Math

  Honors Geometry / Geometry emphasizes several big ideas in an integrated algebra/geometry context. The key concepts addressed in this course are: transformations (reflection, rotation, translation, dilation) and symmetry; relationships between figures (such as similarity and congruence); properties of plane figures (such as equal or perpendicular sides or diagonals); measurements of plane figures (such as area, perimeter, and angle measure); measurements of three-dimensional shapes (such as volume and surface area); tools for analyzing and measuring shapes (such as the Pythagorean Theorem, trigonometric ratios, the Laws of Sines and Cosines, and coordinate geometry); investigation and proof (having found patterns, students conjecture and prove); geometric construction (with compass and straightedge); algebra (with substantial review of writing and solving equations and graphing); and probability. The course is structured around problems and investigations that build spatial visualization skills, conceptual understanding of geometry topics, and an awareness of connections between different ideas. Students are encouraged to investigate, conjecture, and then prove to develop their reasoning skills.

  Honors Algebra 2 / Algebra 2 aims to apply and extend what students have learned in previous courses by focusing on finding connections between multiple representations of functions, transformations of different function families, finding zeros of polynomials and connecting them to graphs and equations of polynomials, modeling periodic phenomena with trigonometric, and understanding the role of randomness and the normal distribution in making statistical conclusions. On a daily basis, students will use problem-solving strategies, questioning, investigating, analyzing critically, gathering and constructing evidence, and communicating rigorous arguments justifying their thinking. The course is well balanced between procedural fluency (algorithms and basic skills), deep conceptual understanding, strategic competence (problem-solving), and adaptive reasoning (extension and transference).

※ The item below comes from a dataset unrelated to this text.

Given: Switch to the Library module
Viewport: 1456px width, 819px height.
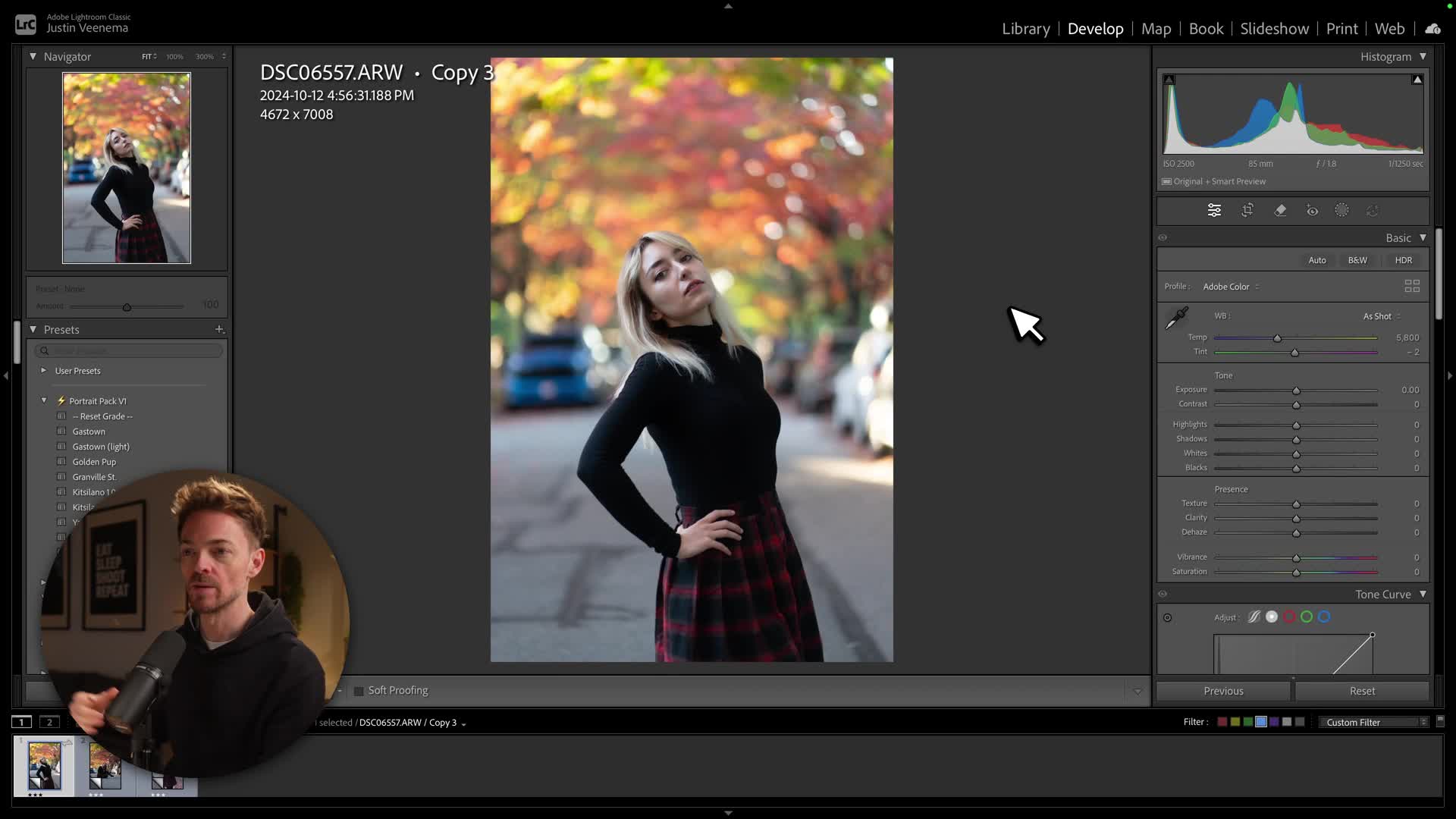Looking at the screenshot, I should pos(1026,28).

  Honors Precalculus / Precalculus is designed for students who have successfully completed Honors Algebra 2. Students will use symbolic reasoning and analytical methods to represent mathematical situations, to express generalizations, and to study mathematical concepts and the relationships among them. Students will use functions and equations as tools for expressing generalizations. Precalculus combines the trigonometric, geometric, and algebraic techniques needed to prepare students for the study of calculus, and strengthens students’ conceptual understanding of problems and mathematical reasoning in solving problems. Facility with these topics is especially important for students intending to study calculus, physics, and other sciences, and/or engineering in college.

  AP Calculus AB / BC This course will be the equivalent of first semester college calculus; all students taking calculus will be encouraged to take the Advanced Placement exam. Though equivalent, we have an opportunity with our small class size to build a more solid foundation of calculus concepts than is possible in a college course given their larger class size and intense pace. As a result, the intent here will be to establish an intuitive understanding of change and the way calculus can quantify change. Graphic calculators and computer algebra systems will be an integral part of the program leading to a deeper understanding of applications and an expertise with current technology. Applications will be presented analytically, numerically, graphically, and verbally and students are expected to communicate their solutions and justifications verbally and in written form. Special attention is given to helping students use correct justification of answers using specific theorems and correct units as part of their analysis.

  Honors Statistics / Statistics is the study of the collection, organization, analysis, interpretation, and presentation of data. In today’s technological age, we are surrounded with an abundance of data and, in turn, statistics are used to aid in the decision-making process in many societal issues. This course will introduce students to major statistical concepts allowing them to effectively collect and analyze data. Successful completion of this course will allow students to walk away with the ability to critically think about statistical methods, and the validity of conclusions drawn from the statistics they see in their everyday lives.

  AP Statistics is a college-­level course that introduces students to the major concepts and tools for collecting, analyzing, and drawing conclusions from data. Students are exposed to four broad conceptual themes — exploring data: describing patterns and departures from patterns; sampling and experimentation: planning and conducting a study; anticipating patterns: exploring random phenomena using probability and simulation; and statistical inference: estimating population parameters and testing hypotheses. The course is heavily centered on active participation both in a traditional classroom lecture setting as well as in a more hands-­on project-­oriented learning environment (both group and individual). Students who successfully complete the course and exam may receive credit, advanced placement or both for a one-semester introductory college statistics course.